Heard that meat is the only good source of iron and that vegans are not getting enough of this essential mineral? This is a common myth and we're happy to dispel it. The truth is, there are so many vegan foods with iron and, as a bonus, they contain additional components that make the iron absorbable by the body in optimal amounts.
6. Where do you get calcium without dairy?
You don't need dairy to get calcium or to achieve strong bones. These non-dairy sources of calcium will do the trick just fine.
Changing yoru diet can feel daunting but with the right tools you can make the transition a whole lot easier and start reaping the benefits for your brain health.
4 ways to know you're eating well for your brain
Eating a plant-based diet is a great way to support brain health, but how do you know you're eating well? Here are some signs that you're on the right track:
1. Your meals are colorful
A wide variety of colorful fruits and vegetables provide different phytonutrients, vitamins, and minerals that are essential for brain health. Aim to fill your plate with a rainbow of colors to ensure you're getting a diverse array of nutrients.
2. You're consuming healthy fats
Healthy fats like those found in nuts, seeds, avocado, and olive oil are important for brain health. They provide the building blocks for cell membranes in the brain and can also reduce inflammation.
3. You're avoiding processed foods
Processed foods like chips, candy, and soda are often high in added sugars, unhealthy fats, and preservatives that can damage the brain. Try to minimize your intake of these foods and opt for whole, minimally processed foods instead.
4. You're getting enough protein
Protein is important for brain function and helps keep you feeling full and satisfied. That said, we don't need to obsess over it. It's easy to get all you need on a plant-based diet.
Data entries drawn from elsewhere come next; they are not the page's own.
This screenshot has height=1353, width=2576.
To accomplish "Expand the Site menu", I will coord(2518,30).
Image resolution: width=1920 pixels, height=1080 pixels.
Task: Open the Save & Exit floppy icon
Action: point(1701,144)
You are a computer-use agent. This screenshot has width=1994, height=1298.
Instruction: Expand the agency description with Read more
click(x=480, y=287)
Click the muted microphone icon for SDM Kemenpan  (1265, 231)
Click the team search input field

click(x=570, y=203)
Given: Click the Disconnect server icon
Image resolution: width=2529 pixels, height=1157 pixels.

Make sure you're incorporating sources of plant-based protein like beans, lentils, tofu, and tempeh into your meals.
5. You're staying hydrated
Dehydration can impair cognitive function, so it's essential to stay hydrated throughout the day. Aim to drink at least 8-10 cups of water per day, and incorporate hydrating foods like cucumbers, watermelon, and celery into your meals.
By following these guidelines, you can ensure that you're nourishing your brain with the nutrients it needs to function at its best.